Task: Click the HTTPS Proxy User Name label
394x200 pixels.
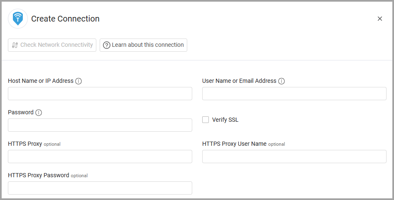Action: (234, 144)
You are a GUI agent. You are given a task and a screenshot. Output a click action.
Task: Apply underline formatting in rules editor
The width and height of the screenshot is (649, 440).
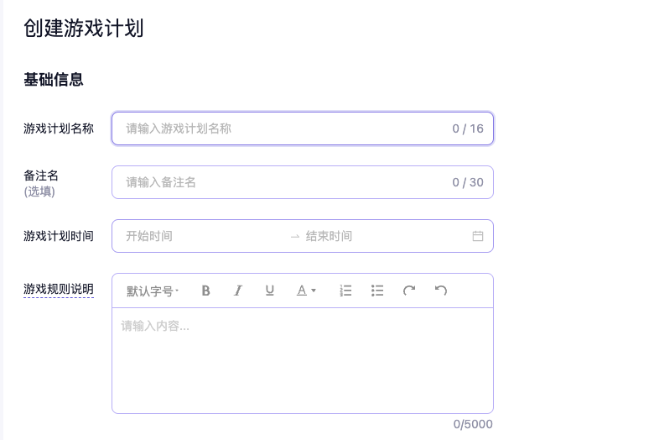pyautogui.click(x=270, y=291)
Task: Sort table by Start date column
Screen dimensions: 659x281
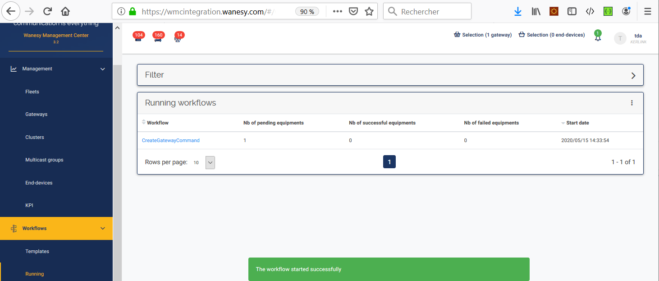Action: click(577, 123)
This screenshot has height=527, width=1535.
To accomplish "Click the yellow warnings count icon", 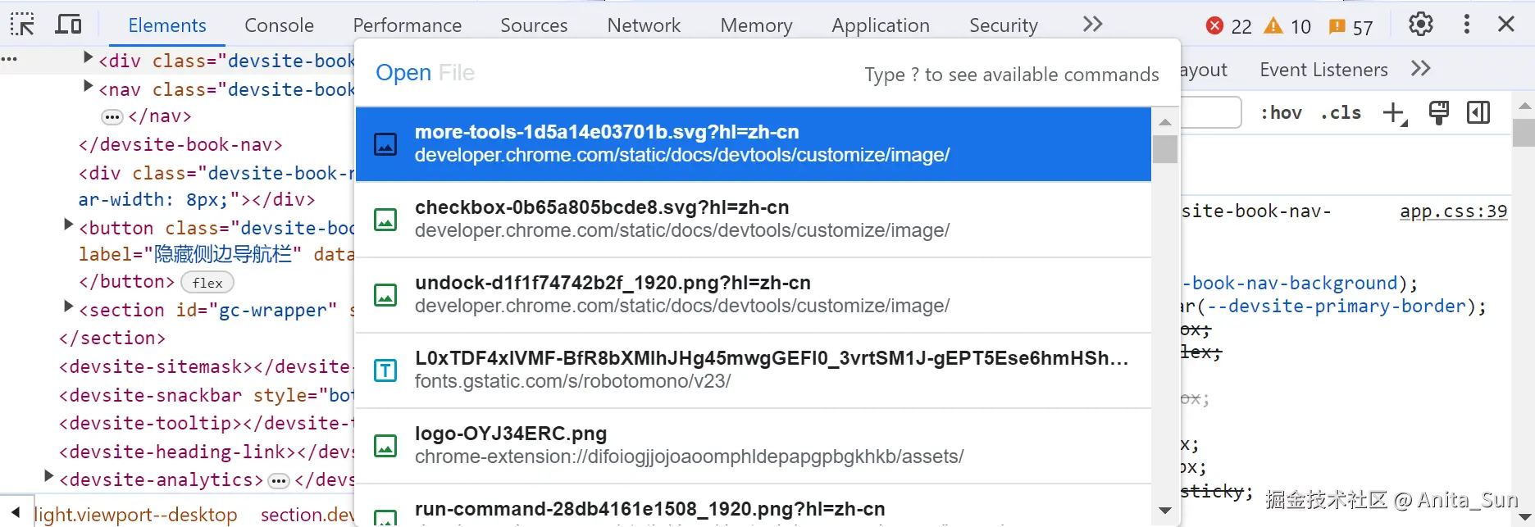I will [x=1273, y=26].
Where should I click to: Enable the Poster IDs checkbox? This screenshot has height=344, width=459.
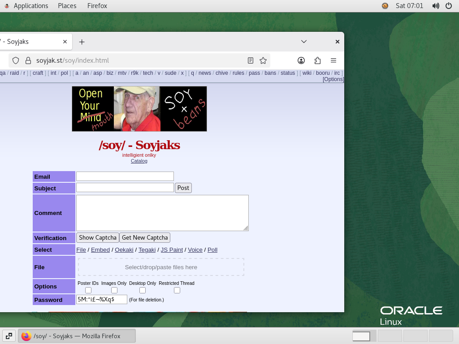point(88,290)
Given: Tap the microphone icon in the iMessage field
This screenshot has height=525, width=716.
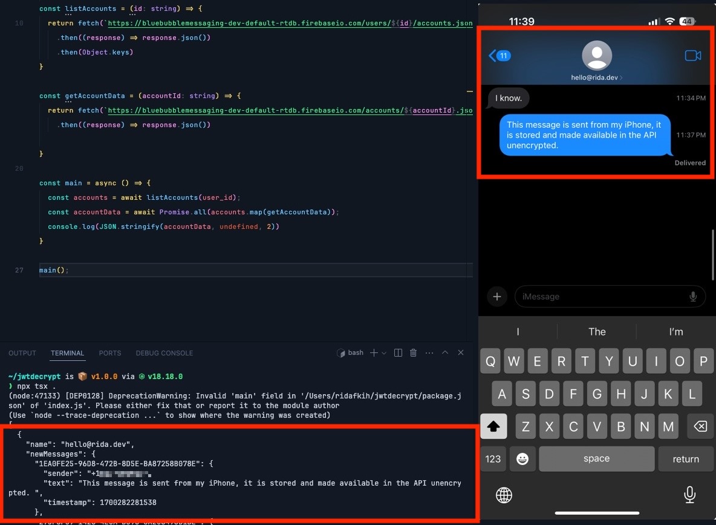Looking at the screenshot, I should pyautogui.click(x=692, y=296).
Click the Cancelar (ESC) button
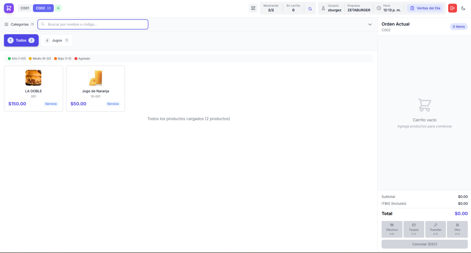 (x=425, y=244)
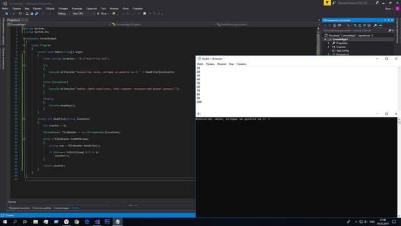Collapse the ConsoleApp1 project node
Screen dimensions: 401x226
325,40

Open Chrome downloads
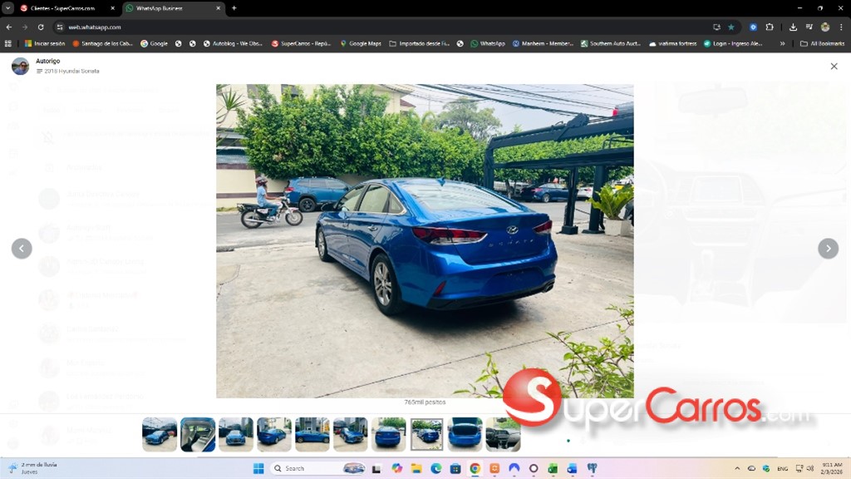pos(793,27)
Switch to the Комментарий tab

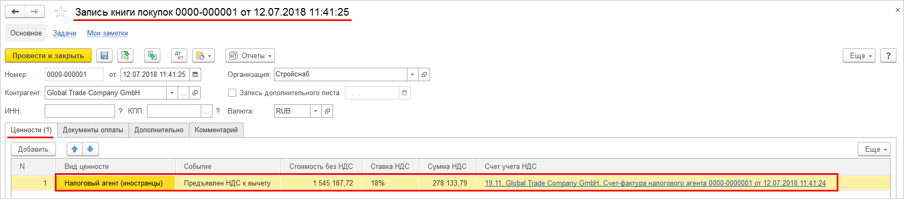click(216, 130)
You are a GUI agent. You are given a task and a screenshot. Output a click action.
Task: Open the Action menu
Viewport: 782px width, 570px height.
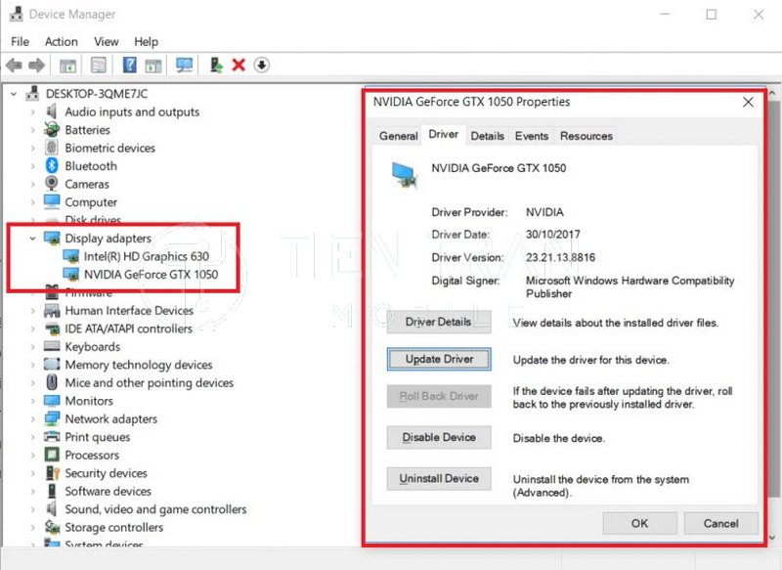(61, 42)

------------

» **Your assignment**
Please give a word-for-word transcript of the lines from the one holding "This screenshot has height=525, width=716." through the final line of the entries, both ends kept, with no pictures.

» **Solution**
This screenshot has height=525, width=716.
Looking at the screenshot, I should pyautogui.click(x=692, y=296).
Click the Cancelar (ESC) button
 (x=425, y=244)
Collapse the ConsoleApp1 project node
Screen dimensions: 401x226
325,40

Open Chrome downloads
pos(793,27)
Switch to the Комментарий tab

click(216, 130)
You are a GUI agent. You are given a task and a screenshot. Output a click action.
Task: Open the Action menu
Viewport: 782px width, 570px height.
(61, 42)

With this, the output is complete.